Task to complete:
An exact reproduction is needed of every line from the beginning of the data down to and including the line that contains "This screenshot has width=1568, height=670.", minus the pictures.

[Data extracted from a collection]
--------------------------------------------------

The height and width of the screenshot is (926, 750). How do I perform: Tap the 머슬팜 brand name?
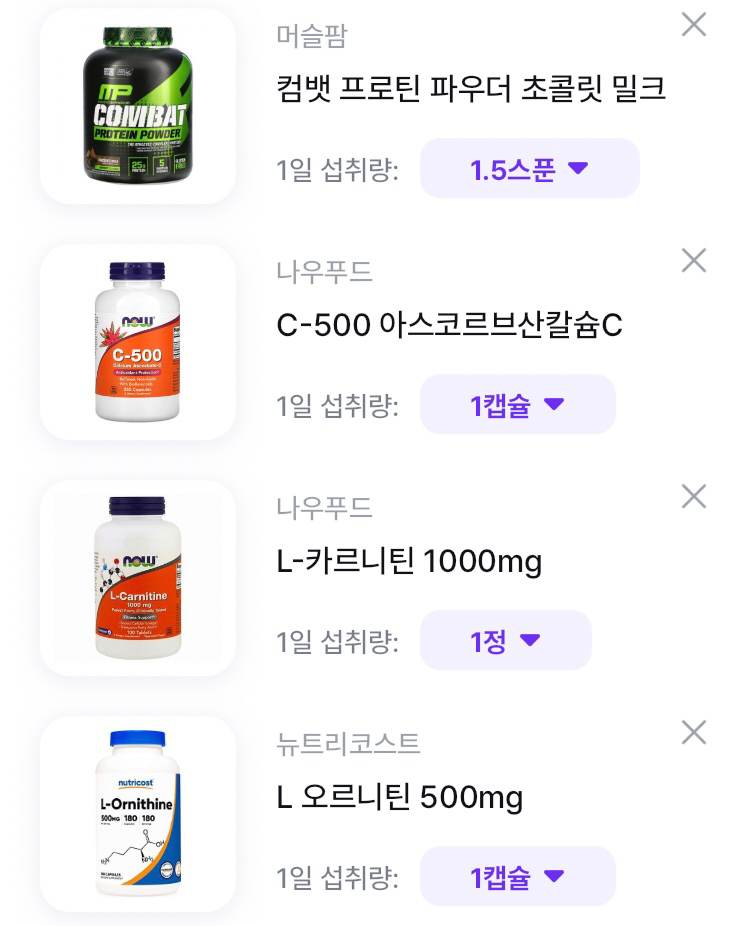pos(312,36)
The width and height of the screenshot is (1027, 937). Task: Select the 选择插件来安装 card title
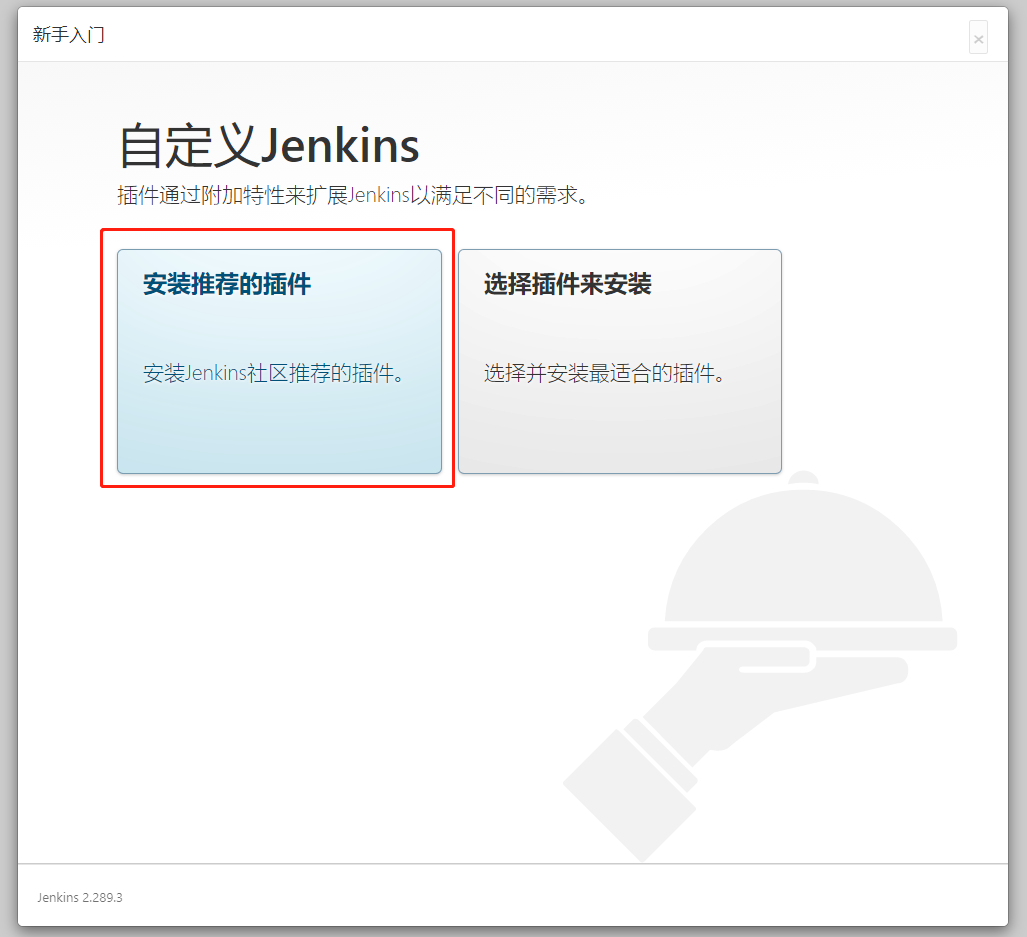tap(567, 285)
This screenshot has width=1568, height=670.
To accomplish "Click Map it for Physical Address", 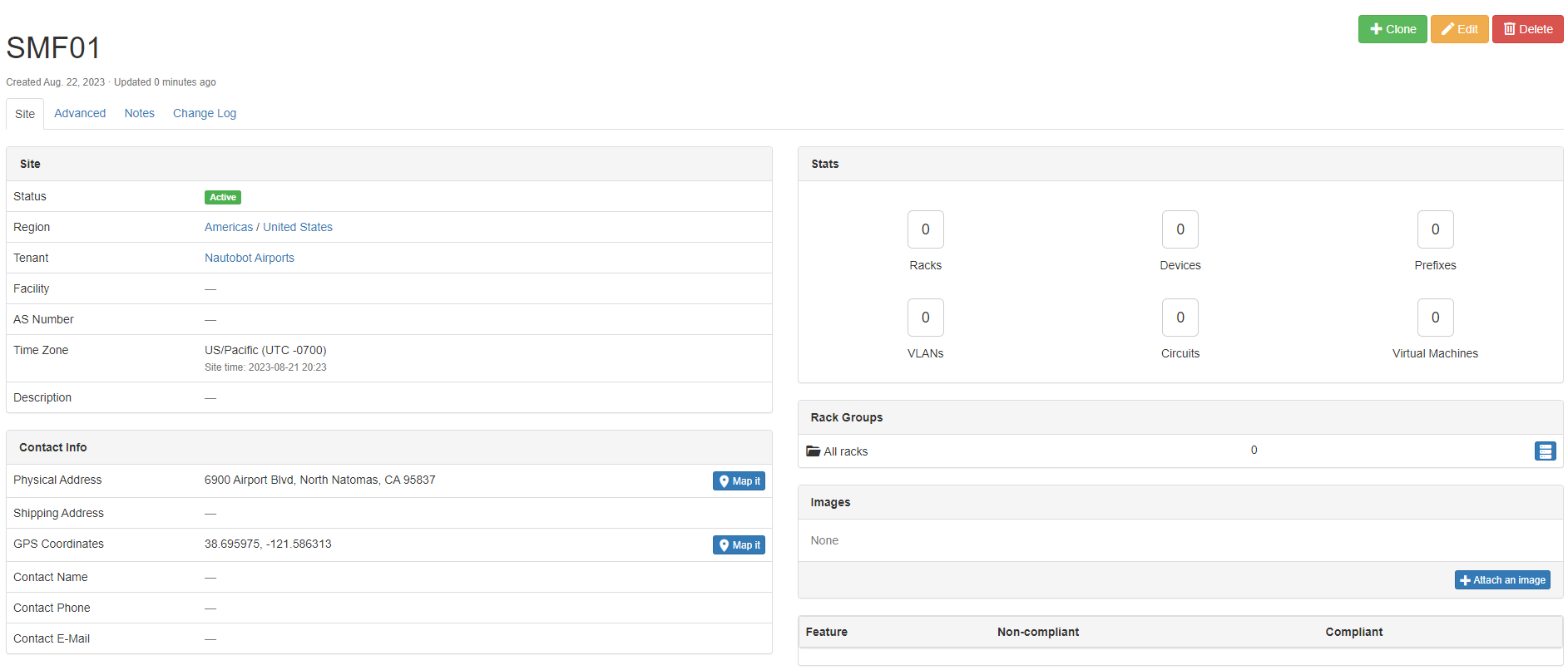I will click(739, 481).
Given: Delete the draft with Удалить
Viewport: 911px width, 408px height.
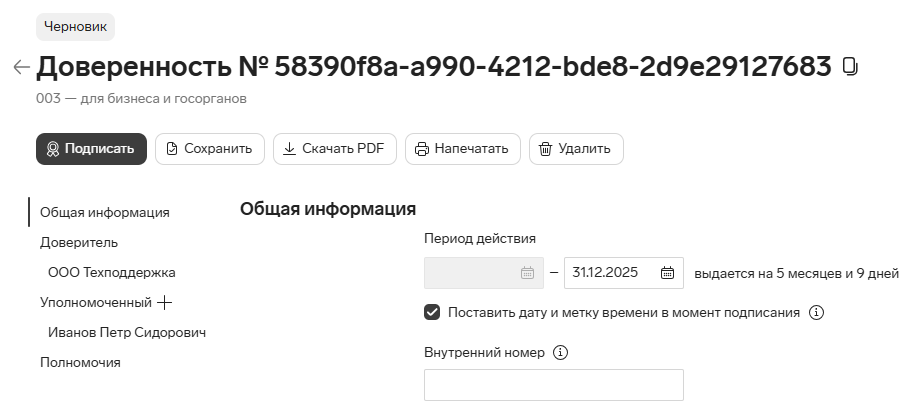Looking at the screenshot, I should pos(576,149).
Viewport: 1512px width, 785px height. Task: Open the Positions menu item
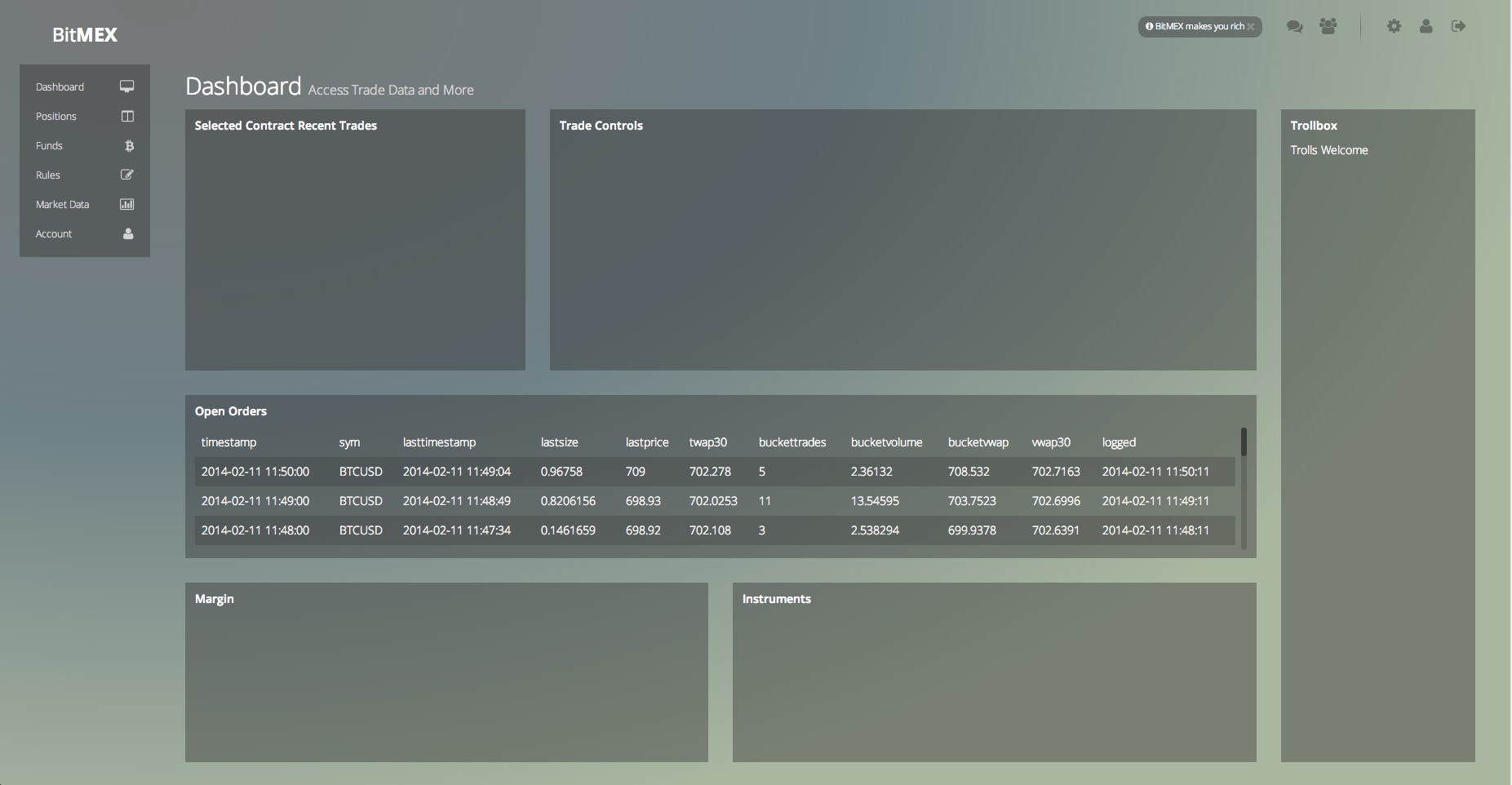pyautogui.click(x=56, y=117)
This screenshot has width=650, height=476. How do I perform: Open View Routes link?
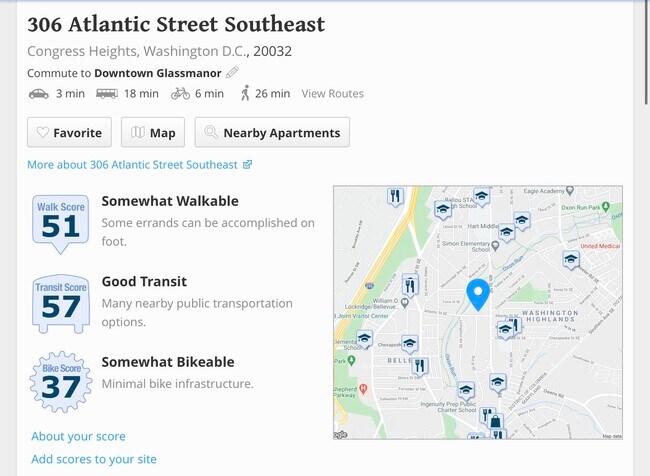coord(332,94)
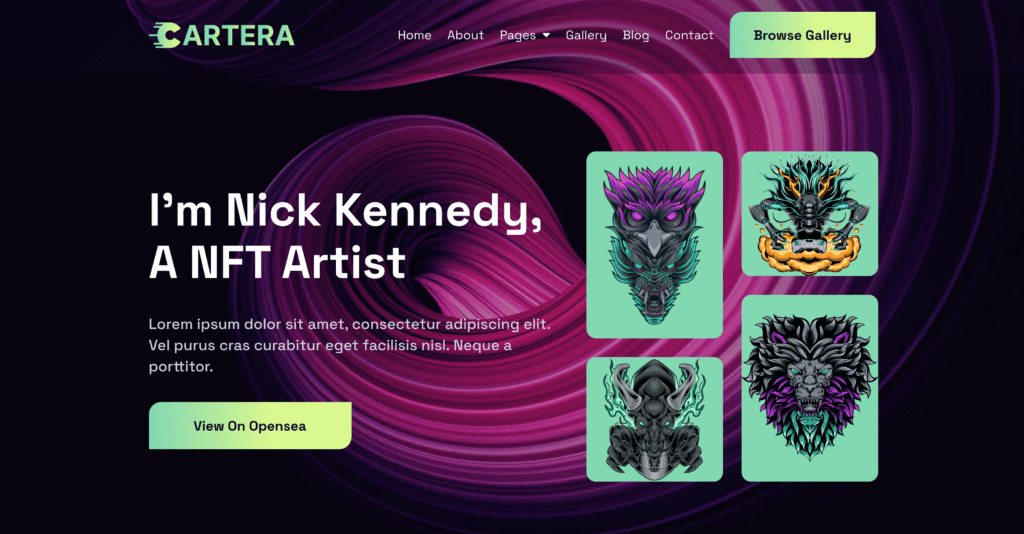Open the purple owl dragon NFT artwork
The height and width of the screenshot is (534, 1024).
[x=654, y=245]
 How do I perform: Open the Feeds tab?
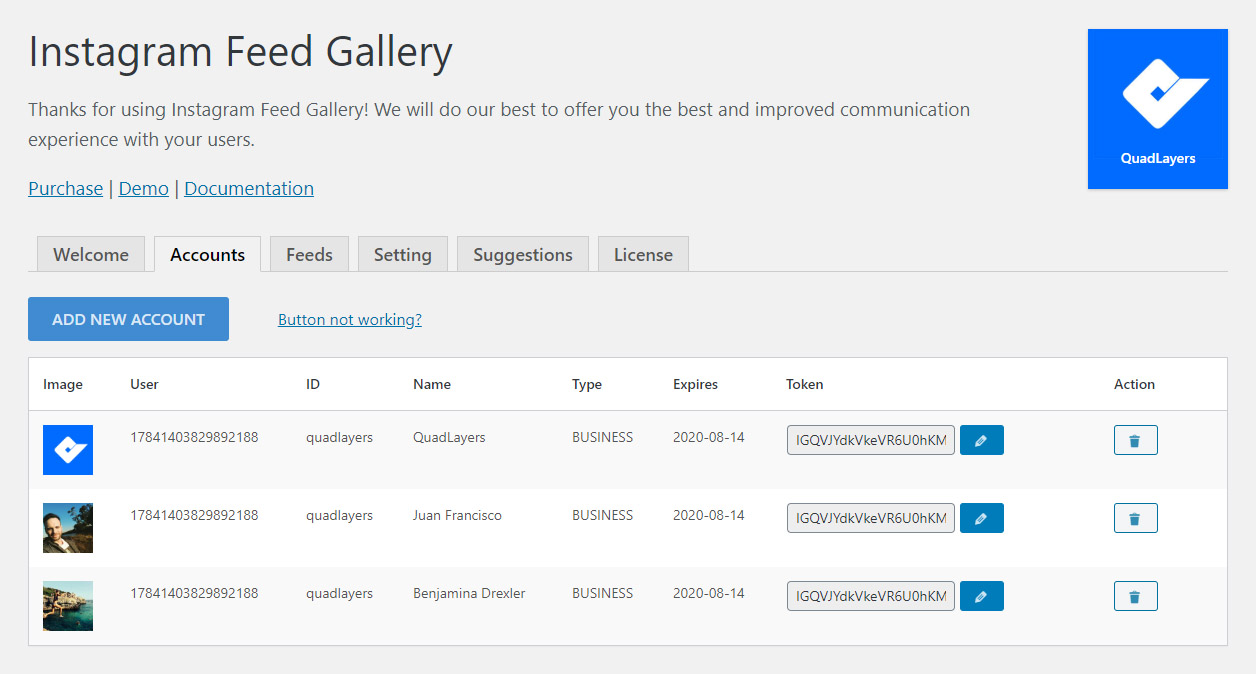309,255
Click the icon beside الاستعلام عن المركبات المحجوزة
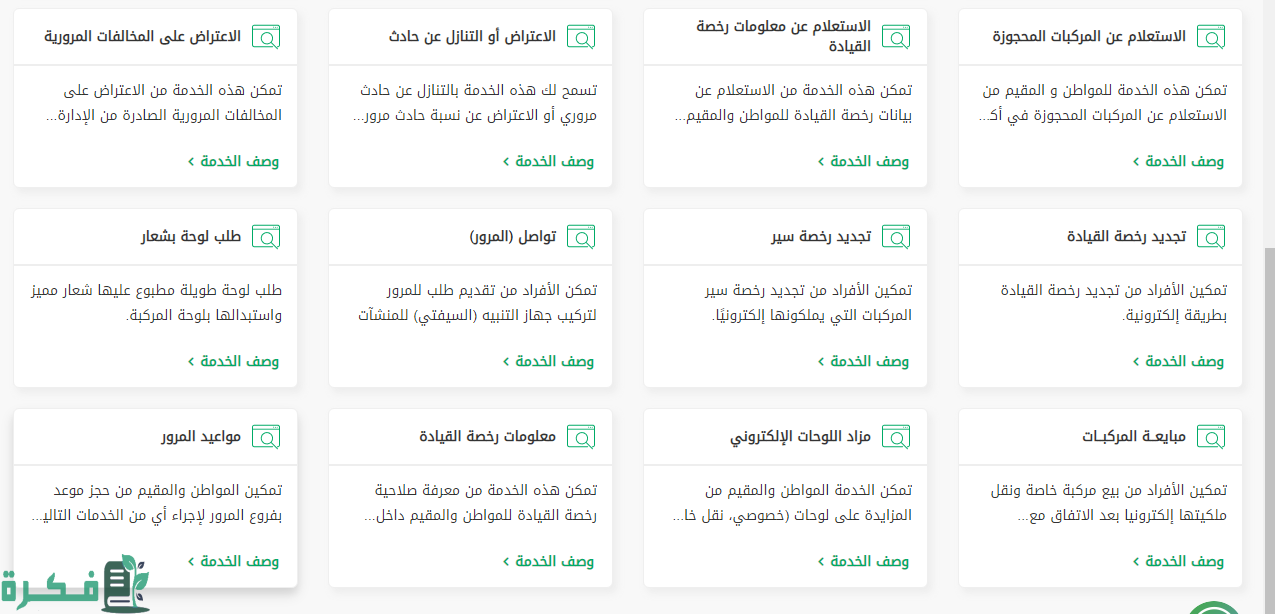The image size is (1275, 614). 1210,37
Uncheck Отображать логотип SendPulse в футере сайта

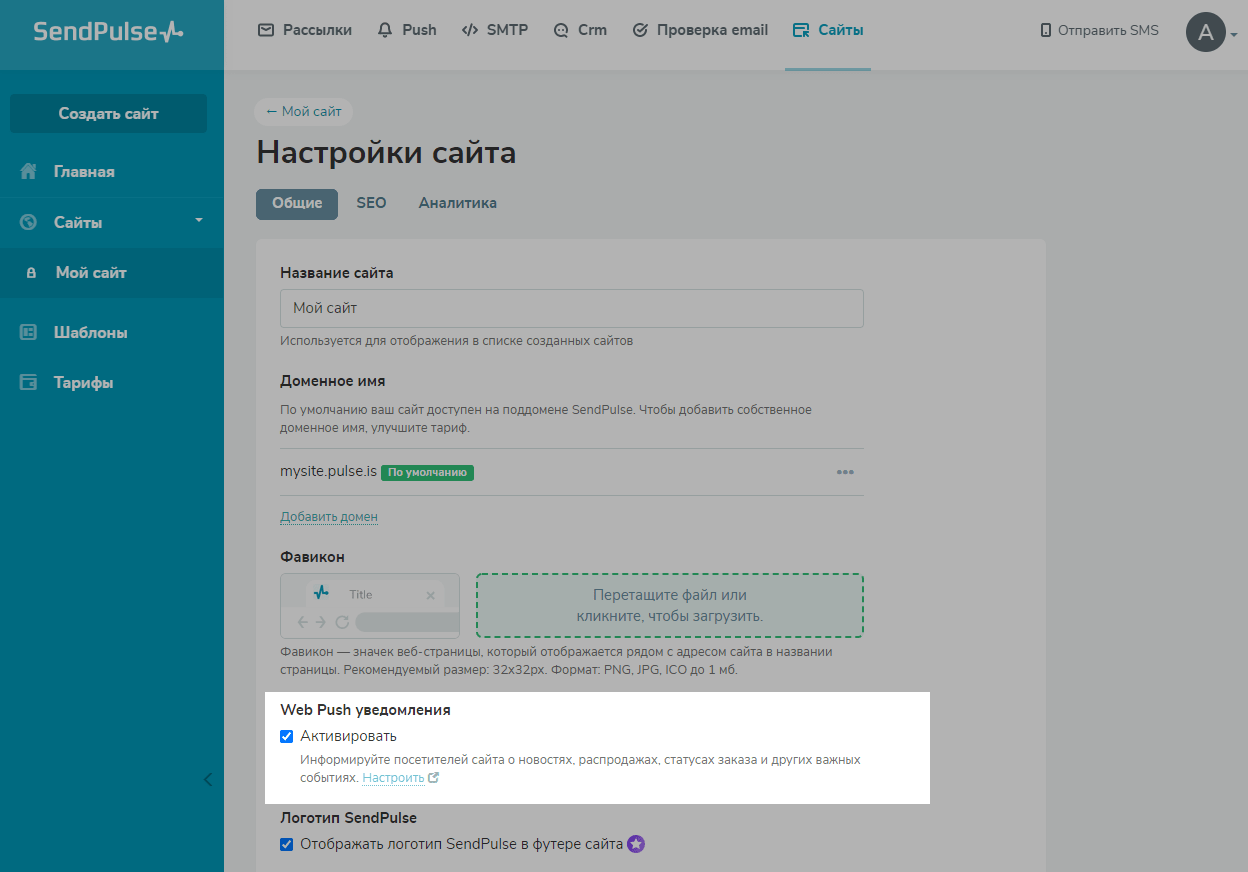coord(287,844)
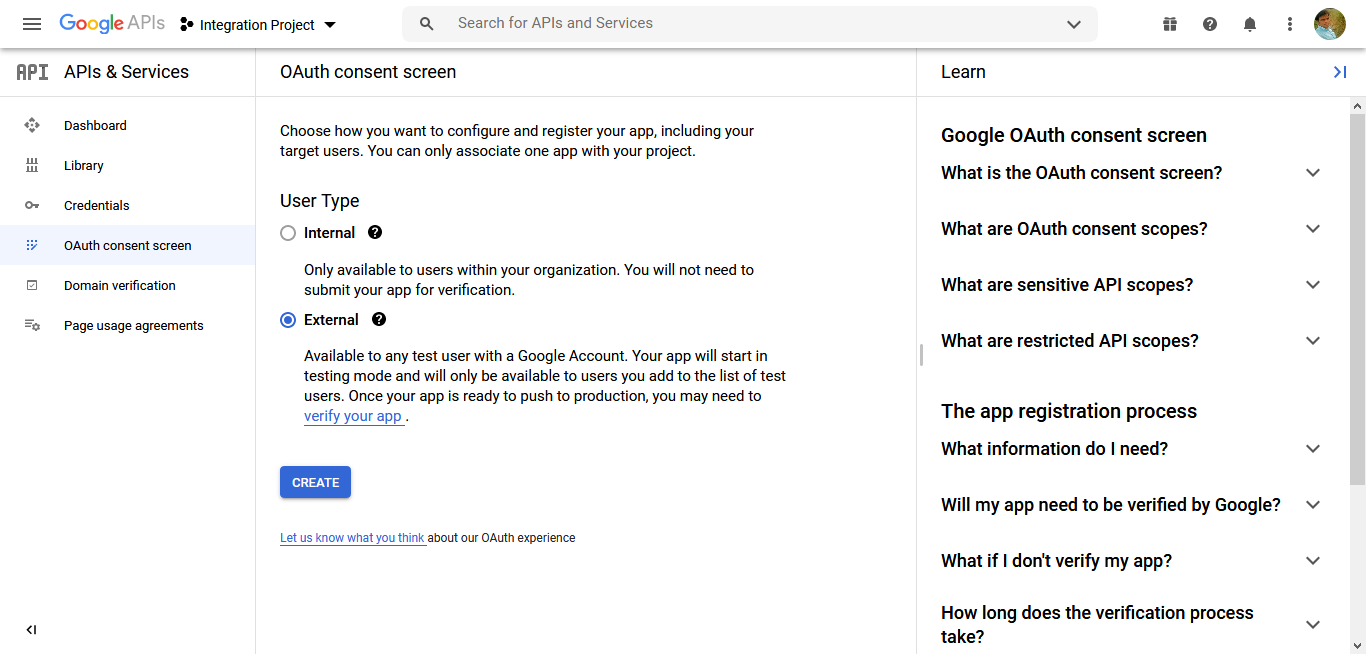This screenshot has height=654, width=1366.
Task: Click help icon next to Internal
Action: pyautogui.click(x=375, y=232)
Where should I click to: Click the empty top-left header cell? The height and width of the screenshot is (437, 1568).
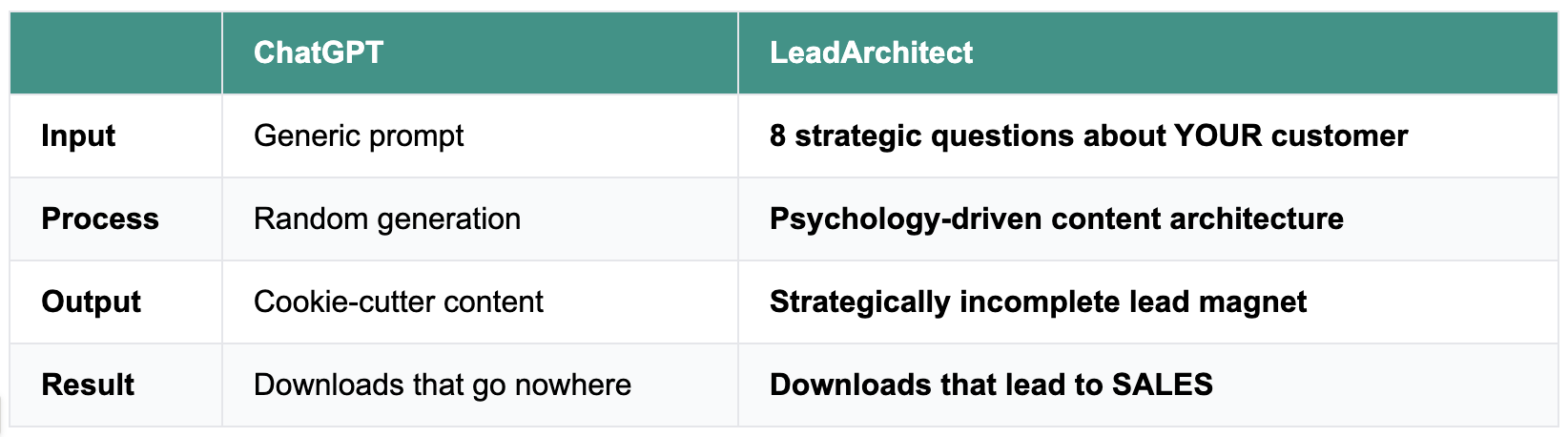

--------------------------------------------------

Solution:
The height and width of the screenshot is (926, 750). How do I perform: Tap the 머슬팜 brand name?
pos(312,36)
The width and height of the screenshot is (1027, 937). Task: Select the 选择插件来安装 card title
tap(567, 285)
This screenshot has width=1568, height=670.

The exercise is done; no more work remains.